# Getting started with MetSim

Before jumping into a bunch of the options that MetSim allows you to change 
we have to get a baseline comfort with how to set up MetSim and what kinds of 
data go into MetSim and how to set it up. To do so we will use the Reynolds 
Mountain East data that you've used previously. This data already has an hourly 
timestep with all of the forcing variables, which is sufficient to run SUMMA, 
so we're going to first aggregate just temperatures and precipitation to daily 
values and then use MetSim to estimate the required inputs for SUMMA and 
disaggregate back down to hourly timesteps. This gives us a handle on how the
estimation routines compare to the originally observed forcings, and what kins
of impacts they have on the simulation of the hydrologic cycle. We will 
specifically explore how these differences affect the snowpack in this notebook.

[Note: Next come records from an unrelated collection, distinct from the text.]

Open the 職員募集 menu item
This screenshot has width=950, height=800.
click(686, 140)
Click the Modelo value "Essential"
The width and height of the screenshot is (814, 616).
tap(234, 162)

With that, let's get started! Below we've got some standard imports, notably we've
added the `from metsim import MetSim` line, which is the main object that is used
to run MetSim from a notebook environment. 

In [None]:
# modules 
import os
import pysumma as ps
import xarray as xr
import pandas as pd
import numpy as np
import matplotlib.pyplot as plt
from metsim import MetSim

# Let's start by building input data for MetSim

As explained in the lecture, MetSim can take a minimal set of data 
at a daily timestep to estimate various quantities and temporally disaggregate them
down to a finer timestep. Since our initial data for Reynolds Mountain East was at the
hourly timestep, we will just reproduce that here. We start out by producing this input
data for MetSim from the hourly Reynolds data. This step is effectively MetSim in reverse.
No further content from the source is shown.